The lead up to the 2019 federal election has been tumultuous to say the least. Amidst the chaos, there have been some big promises - that if they come to fruition could be game changers. Yet for young Australians in particular there are still some issues yet to be addressed that could tip the scales.
New apprenticeships have been offered in their thousands, with the Labor Party committing to 150,000 additional apprentice incentives in areas of skill shortages, while the Coalition offered 80,000 new apprenticeships by 2024.
Labor, if successful in attaining government, has committed to providing the Australian Youth Affairs Coalition (AYAC) with $600,000 worth of annual funding, and an additional $3 million for projects conducted in partnership with youth stakeholders. They have also committed to appointing a Minister for Young Australians.
The Coalition’s 2019 budget included a $94 million scholarship program to encourage students to study in regional Australia, while Labor put forward a $300 million fund to upgrade buildings and equipment in universities across the country.

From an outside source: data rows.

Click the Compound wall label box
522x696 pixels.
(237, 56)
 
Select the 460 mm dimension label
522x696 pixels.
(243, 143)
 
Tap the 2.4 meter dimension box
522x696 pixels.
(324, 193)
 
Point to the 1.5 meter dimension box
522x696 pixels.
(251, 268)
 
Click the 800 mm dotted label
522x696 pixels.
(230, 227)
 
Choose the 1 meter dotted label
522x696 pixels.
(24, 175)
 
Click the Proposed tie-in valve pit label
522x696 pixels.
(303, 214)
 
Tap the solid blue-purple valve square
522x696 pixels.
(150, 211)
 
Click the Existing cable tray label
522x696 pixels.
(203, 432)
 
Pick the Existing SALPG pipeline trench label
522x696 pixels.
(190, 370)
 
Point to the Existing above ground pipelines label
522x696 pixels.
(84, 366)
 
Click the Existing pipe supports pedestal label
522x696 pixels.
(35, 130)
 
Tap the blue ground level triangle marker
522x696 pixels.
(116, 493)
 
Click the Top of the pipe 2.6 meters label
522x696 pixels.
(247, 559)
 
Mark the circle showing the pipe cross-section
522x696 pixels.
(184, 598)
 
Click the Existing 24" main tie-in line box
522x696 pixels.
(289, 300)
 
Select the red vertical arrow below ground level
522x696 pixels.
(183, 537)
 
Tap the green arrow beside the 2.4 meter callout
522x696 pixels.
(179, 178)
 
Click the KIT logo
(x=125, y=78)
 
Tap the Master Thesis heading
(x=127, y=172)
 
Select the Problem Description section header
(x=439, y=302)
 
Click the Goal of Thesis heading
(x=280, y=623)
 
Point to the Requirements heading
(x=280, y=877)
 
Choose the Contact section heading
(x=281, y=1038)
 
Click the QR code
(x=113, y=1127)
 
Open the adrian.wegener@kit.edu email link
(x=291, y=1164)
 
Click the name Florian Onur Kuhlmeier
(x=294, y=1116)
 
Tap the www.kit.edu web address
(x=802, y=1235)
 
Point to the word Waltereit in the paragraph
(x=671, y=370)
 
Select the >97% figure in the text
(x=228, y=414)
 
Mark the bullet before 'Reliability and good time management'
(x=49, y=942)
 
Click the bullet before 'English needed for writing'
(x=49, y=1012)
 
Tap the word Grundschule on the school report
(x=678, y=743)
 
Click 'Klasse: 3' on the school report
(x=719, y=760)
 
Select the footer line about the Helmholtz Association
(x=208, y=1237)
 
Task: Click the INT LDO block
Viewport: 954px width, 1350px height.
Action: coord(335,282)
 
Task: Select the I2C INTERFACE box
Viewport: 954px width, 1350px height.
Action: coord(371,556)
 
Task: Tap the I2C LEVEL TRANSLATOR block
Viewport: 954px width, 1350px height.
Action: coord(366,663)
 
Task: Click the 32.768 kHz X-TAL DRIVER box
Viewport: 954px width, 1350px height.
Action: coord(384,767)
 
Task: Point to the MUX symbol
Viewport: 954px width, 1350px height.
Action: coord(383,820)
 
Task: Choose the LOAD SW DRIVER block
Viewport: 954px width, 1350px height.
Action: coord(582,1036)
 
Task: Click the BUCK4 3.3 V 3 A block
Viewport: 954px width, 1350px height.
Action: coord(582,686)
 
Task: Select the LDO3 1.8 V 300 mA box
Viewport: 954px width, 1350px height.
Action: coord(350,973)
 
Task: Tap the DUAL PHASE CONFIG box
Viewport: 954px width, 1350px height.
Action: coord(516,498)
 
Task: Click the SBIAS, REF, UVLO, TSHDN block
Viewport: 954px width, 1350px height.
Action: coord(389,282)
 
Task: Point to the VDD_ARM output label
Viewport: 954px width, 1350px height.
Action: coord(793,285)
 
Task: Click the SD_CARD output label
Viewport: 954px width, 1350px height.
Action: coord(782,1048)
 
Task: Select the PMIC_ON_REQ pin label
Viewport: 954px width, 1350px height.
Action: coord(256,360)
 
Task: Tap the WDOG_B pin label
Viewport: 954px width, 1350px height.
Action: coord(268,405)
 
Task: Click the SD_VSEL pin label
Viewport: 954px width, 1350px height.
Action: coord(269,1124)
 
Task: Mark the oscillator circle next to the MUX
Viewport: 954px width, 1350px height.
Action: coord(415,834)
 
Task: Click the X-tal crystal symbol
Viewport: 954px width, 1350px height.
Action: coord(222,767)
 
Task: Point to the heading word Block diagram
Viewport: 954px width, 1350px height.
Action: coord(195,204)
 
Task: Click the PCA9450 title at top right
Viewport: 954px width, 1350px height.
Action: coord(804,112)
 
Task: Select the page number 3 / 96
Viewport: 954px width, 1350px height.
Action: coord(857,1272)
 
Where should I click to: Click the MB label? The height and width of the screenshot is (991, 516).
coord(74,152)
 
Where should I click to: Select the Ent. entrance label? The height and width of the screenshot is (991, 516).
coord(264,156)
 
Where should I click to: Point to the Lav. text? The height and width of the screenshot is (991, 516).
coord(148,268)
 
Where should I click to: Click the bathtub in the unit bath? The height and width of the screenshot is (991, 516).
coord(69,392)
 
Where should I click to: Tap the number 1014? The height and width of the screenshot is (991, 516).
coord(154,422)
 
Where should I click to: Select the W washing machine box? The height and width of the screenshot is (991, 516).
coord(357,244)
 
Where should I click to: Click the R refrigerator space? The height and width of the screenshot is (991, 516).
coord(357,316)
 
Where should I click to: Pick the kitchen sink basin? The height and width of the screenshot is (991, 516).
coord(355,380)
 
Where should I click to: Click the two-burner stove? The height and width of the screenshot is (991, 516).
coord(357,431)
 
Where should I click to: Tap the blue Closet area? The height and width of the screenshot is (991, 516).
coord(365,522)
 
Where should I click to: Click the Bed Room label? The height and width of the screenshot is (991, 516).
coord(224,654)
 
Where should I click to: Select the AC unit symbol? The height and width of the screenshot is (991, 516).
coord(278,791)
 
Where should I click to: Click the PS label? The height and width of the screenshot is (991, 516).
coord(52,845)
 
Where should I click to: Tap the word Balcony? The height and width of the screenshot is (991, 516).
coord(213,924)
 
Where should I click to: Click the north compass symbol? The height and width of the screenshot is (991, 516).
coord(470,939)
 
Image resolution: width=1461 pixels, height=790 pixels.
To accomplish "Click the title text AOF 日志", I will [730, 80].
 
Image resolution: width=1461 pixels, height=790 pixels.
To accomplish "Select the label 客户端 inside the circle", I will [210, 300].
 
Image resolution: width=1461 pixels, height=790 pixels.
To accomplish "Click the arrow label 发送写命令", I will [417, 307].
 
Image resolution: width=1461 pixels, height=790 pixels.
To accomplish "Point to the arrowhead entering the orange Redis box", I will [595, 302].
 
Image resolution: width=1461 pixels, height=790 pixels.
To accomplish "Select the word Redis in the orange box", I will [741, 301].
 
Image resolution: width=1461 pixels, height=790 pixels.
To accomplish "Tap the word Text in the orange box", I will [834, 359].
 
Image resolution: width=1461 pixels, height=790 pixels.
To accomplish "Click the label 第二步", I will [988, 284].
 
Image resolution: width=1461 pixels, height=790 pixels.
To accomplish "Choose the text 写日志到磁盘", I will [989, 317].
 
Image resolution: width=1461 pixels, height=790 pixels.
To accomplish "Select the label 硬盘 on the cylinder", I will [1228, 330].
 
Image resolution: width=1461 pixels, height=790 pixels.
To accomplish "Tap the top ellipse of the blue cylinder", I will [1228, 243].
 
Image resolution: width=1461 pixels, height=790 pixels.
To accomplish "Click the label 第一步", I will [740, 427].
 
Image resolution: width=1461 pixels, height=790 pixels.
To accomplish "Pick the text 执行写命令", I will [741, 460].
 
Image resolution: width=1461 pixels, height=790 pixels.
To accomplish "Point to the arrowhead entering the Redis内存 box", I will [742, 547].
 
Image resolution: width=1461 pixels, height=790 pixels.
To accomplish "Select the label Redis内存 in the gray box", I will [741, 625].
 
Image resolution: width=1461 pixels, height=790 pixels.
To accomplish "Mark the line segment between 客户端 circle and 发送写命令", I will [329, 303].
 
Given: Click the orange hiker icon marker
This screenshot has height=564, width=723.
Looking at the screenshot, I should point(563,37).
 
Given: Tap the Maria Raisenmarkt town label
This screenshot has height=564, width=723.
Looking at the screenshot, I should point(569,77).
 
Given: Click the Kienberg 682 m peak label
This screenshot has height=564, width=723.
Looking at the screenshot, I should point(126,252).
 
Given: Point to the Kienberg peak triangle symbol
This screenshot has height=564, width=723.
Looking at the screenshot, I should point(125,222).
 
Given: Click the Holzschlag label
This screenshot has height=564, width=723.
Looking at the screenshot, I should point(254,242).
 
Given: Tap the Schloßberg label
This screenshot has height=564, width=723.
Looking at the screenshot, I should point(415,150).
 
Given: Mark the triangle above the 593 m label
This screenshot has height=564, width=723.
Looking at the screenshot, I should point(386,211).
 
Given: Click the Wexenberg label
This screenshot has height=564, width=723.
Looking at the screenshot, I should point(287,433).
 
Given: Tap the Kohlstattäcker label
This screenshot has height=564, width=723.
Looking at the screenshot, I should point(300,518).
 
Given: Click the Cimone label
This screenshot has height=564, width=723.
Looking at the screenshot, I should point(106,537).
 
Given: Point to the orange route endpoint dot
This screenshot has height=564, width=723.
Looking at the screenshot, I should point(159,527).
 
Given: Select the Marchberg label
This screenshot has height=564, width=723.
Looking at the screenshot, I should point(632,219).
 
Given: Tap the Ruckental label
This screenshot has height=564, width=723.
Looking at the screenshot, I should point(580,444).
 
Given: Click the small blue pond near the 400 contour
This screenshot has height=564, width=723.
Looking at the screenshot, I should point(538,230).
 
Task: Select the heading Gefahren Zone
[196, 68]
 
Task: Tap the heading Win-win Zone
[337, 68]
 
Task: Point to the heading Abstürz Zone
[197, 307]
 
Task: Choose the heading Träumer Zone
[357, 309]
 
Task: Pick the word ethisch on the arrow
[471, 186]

Commitment to the betterment of young Australians is positive. However, one jarring issue remains negligently unaddressed by major parties. That is, youth underemployment and unemployment.
Earlier this year, analysis by the Foundation for Young Australians (FYA) revealed that Governments across Australia are investing $91 billion annually in education and training, yet almost 1 in 3 young Australians are unemployed or underemployed. This high rate of youth unemployment is a lost opportunity for the Australian economy of more than $4.5 billion each year, making it a national issue and potentially an economic crisis that will affect us all.
WIth our politicians recently calling young voters a ‘big problem’, and suggesting that first time voters “have probably never known how good they’ve got it”. Research highlights that in fact this generation is the first to be worse off than their parents or even their grandparents. Pitting young against old provides little opportunity for lasting, collaborative solutions that our country desperately needs. It also ignores that young Australians want to contribute to as well as benefit from our economy.
FYA is committed to a future where Australians work together to innovatively tackle the most pressing social, economic and environmental issues. And our Future Skills Framework 2030 does just that. It outlines how Australian governments can work with young people, industry, educational institutions and leading thinkers across the country to move from talk to action.
With record numbers of young people enrolled to vote in this federal election, their participation will make a difference. How exactly? We’ll have to wait to May 18 to find out.